→ **Work to be completed**
Gather all lines from the material that contain the word "computer".

· · · · ·

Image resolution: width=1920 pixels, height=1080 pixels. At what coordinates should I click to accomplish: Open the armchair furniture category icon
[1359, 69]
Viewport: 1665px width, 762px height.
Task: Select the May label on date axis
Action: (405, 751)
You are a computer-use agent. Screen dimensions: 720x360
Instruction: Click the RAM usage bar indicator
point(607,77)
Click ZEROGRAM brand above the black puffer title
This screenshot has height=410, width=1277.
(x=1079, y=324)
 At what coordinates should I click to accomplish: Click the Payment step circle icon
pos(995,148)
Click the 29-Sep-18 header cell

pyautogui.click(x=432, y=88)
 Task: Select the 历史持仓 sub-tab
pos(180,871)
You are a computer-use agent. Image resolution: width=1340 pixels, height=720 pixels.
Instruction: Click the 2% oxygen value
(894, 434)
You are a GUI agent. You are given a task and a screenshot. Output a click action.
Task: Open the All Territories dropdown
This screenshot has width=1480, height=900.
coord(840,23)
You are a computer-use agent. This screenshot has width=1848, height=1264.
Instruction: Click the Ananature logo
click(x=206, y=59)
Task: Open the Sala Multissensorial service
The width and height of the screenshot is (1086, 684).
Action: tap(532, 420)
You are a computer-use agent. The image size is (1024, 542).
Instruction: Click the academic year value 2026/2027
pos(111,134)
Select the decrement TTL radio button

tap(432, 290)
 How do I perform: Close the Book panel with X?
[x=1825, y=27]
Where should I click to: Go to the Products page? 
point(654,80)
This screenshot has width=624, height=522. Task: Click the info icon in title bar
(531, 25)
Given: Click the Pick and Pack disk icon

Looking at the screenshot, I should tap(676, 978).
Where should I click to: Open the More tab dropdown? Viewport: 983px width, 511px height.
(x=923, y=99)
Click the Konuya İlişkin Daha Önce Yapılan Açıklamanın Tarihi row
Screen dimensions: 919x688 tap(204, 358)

· · · · ·

→ **Result of this exercise**
You are a computer-use agent. Screen dimensions: 720x360
You are a computer-use agent. Image resolution: width=1340 pixels, height=720 pixels.
You are a computer-use agent. This screenshot has width=1848, height=1264.
You are a computer-use agent. The image size is (1024, 542).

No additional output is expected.